The Dharma of the Self
By Michael Laughrin
Dharma, from the Sanskrit, means, more or less, that which upholds Life and Natural Law. Dharma is also sometimes translated as duty or righteousness - although these two meanings are insufficient.
We have many different dharmas. Men and women, for example, seem to be almost from two different species. The gulf between them appears to be almost impossible to bridge.
There is the dharma of our caste (or class), our country and our religion. Each profession has its own dharma. Each language has its own dharma. A very important dharma is the dharma of the family we were born into.
A working definition of dharma should include the rules of how to behave in any group to which we belong. Looking deeper, dharma is a certain mind-set and range of emotions that accompanies a group that we are part of. Usually, these "rules" are not written down anywhere, but are just "the way it is" for a given group.

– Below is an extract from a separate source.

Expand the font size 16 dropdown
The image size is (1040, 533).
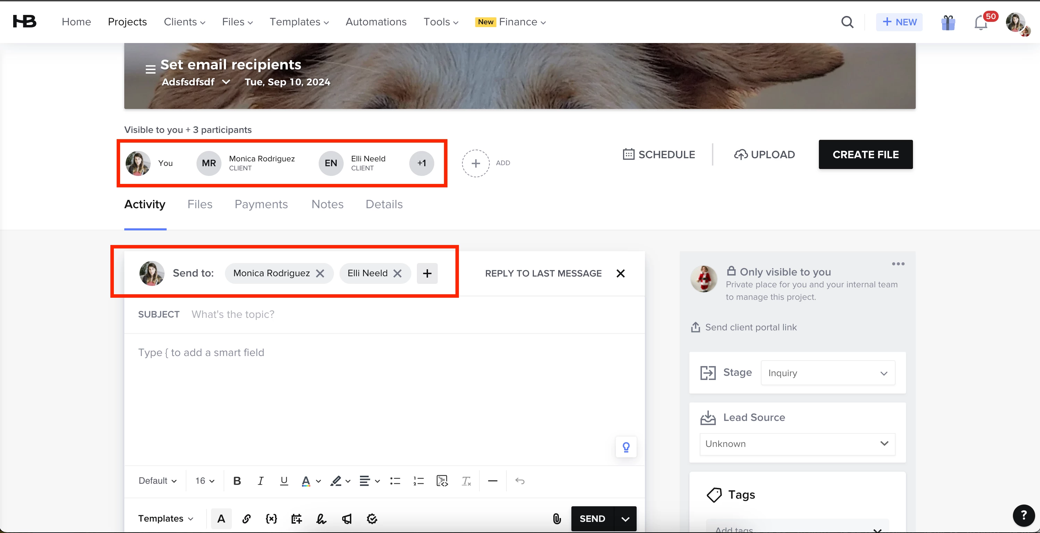coord(205,481)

But, as I see it, we are One in the most important dharma of all - the dharma of the Self. Please note that I spelled Self with a capital S. The small self is our earthly personality. The Big Self is our Soul. This is called the Atman in Sanskrit.
The great Oversoul of the universe is called Brahman. A common phrase in Vedic texts, more or less, is that Atman equals Brahman. In other words, in the deepest part of each one of us, we are part of the Great Mind that was never born, will never die, and is omniscient, omnipotent and omnipresent.

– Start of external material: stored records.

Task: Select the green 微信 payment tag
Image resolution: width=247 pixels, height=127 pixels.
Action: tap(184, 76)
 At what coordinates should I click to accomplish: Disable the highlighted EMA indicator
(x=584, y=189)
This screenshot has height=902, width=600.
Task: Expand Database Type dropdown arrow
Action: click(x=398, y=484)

The idea that all humans are created equal seems to come from this Atman-Brahman part of us. On the surface, we are very much unequal. Some are rich, others are poor. Some are fat, others thin. Many, many traits separate us.
It is very comforting, at least to me, to understand that, in the deepest, most important part of us, we are all One.
In the highest level of Enlightenment, we experience that all we perceive and experience is part of one grand, living, breathing, dancing Whole. It seems that all the masters have preached this idea in some way or another.
This is the Dharma of the Self, of the Soul, of the Atman. This is the Dharma of the Great Brahman. It transcends all other dharmas, all other rules, all other memberships in any group or organization whatsoever.